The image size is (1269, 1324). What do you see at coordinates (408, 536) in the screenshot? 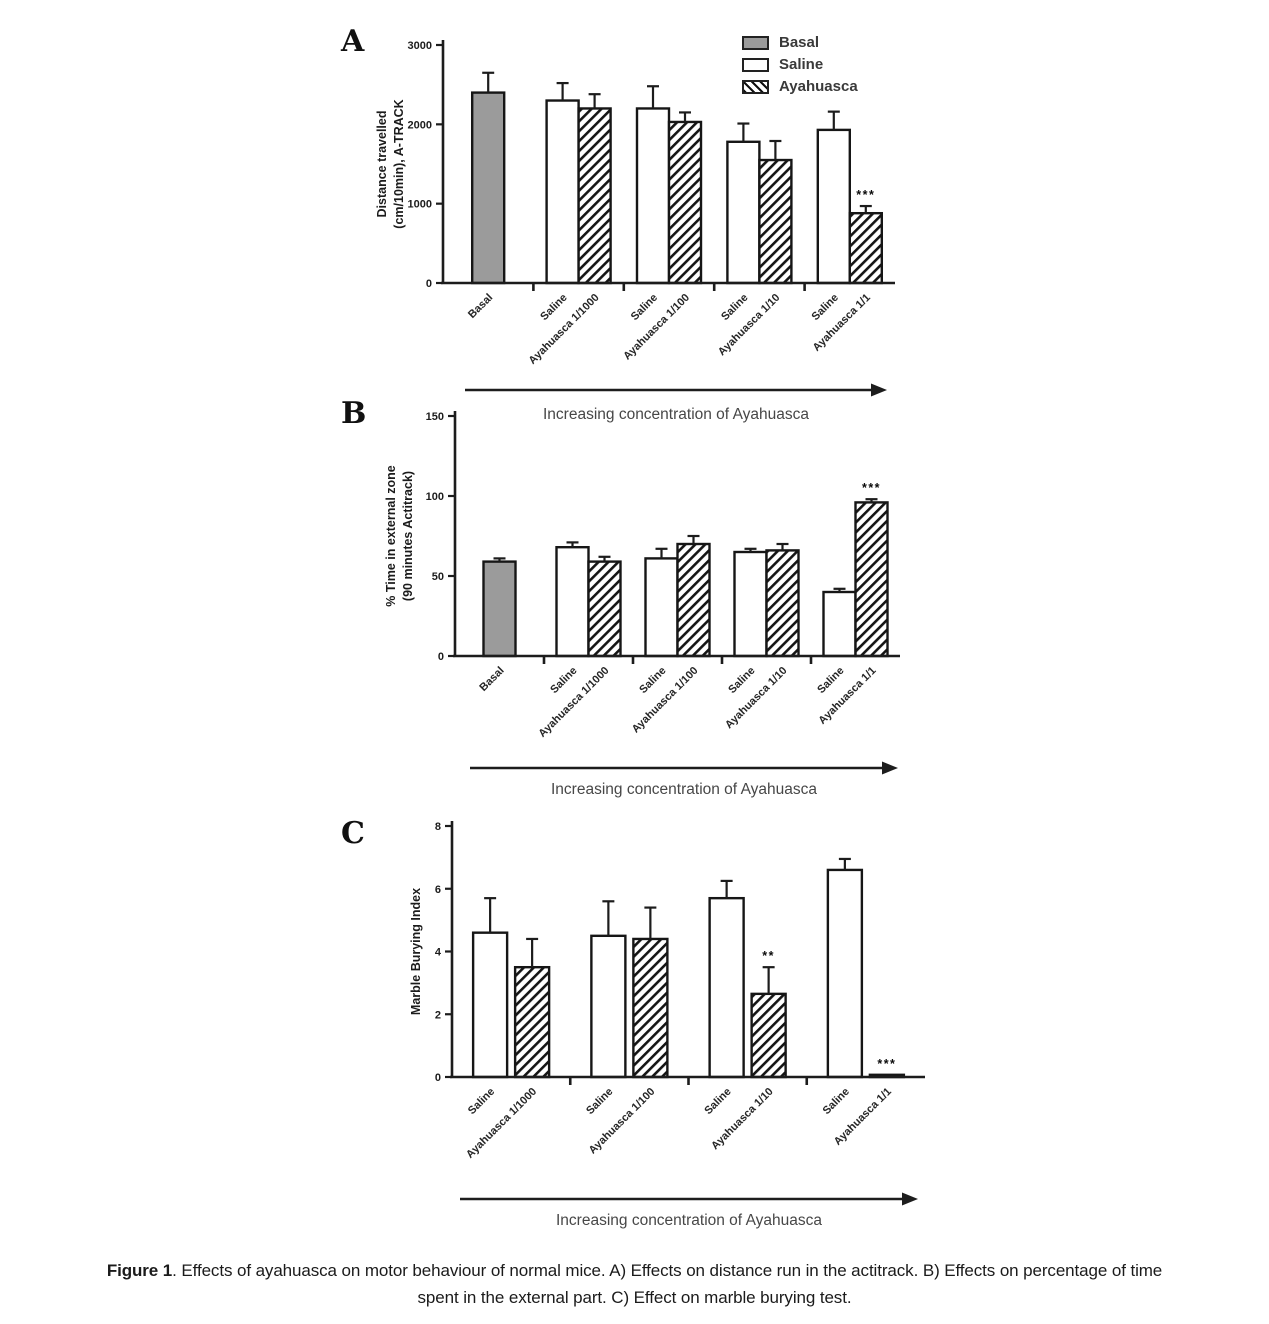
I see `y-axis-title: (90 minutes Actitrack)` at bounding box center [408, 536].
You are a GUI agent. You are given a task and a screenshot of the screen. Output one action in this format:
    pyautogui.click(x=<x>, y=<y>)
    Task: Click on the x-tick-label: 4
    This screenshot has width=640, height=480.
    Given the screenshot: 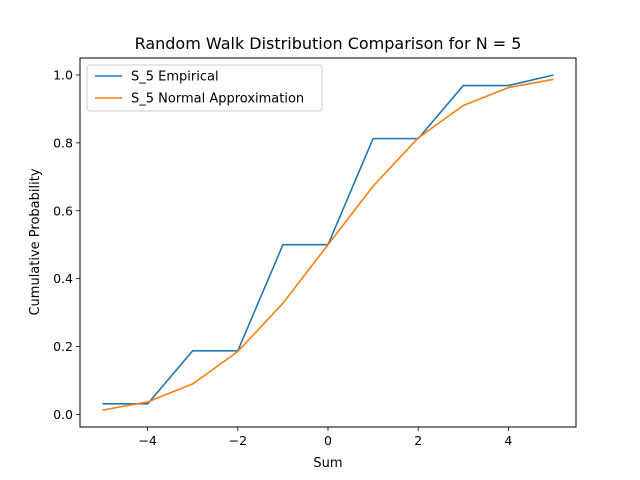 What is the action you would take?
    pyautogui.click(x=508, y=440)
    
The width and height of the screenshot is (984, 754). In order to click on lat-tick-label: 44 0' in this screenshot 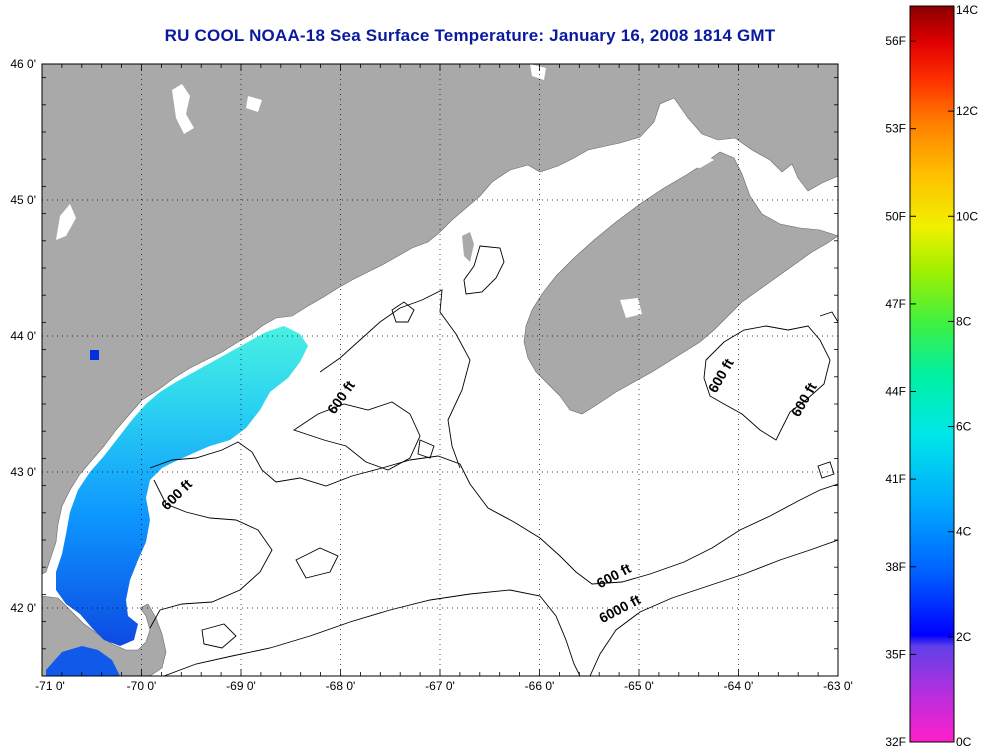, I will do `click(23, 336)`.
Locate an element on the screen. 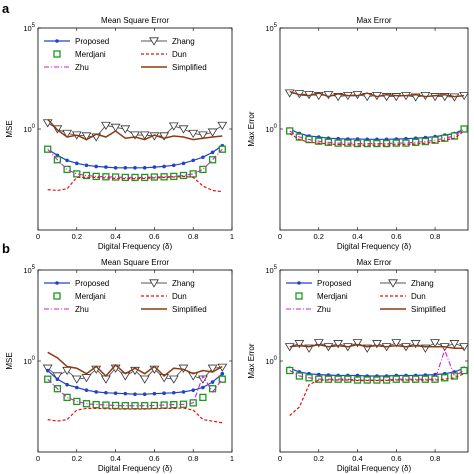 This screenshot has height=474, width=474. x-tick-label: 0.4 is located at coordinates (115, 458).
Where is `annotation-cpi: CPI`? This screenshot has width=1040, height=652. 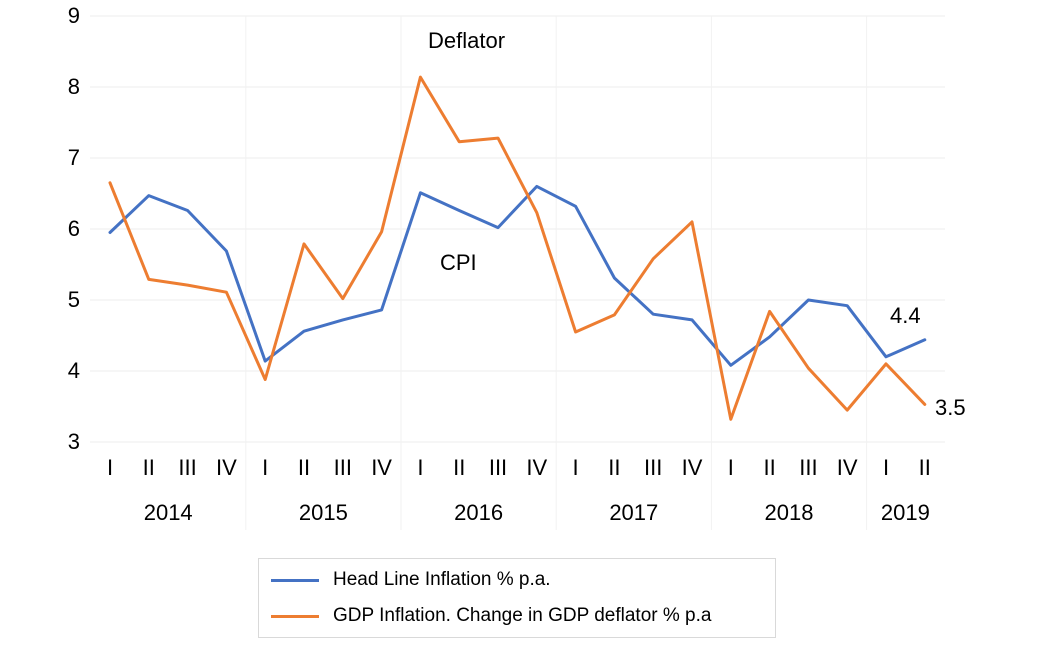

#####

**What the exercise asks**
Write out the lines from the start of the entries through the line containing "center [408, 536].", copying each one exactly. Leave the pictures out.

**Solution to the problem**
The image size is (1269, 1324). What do you see at coordinates (408, 536) in the screenshot? 
I see `y-axis-title: (90 minutes Actitrack)` at bounding box center [408, 536].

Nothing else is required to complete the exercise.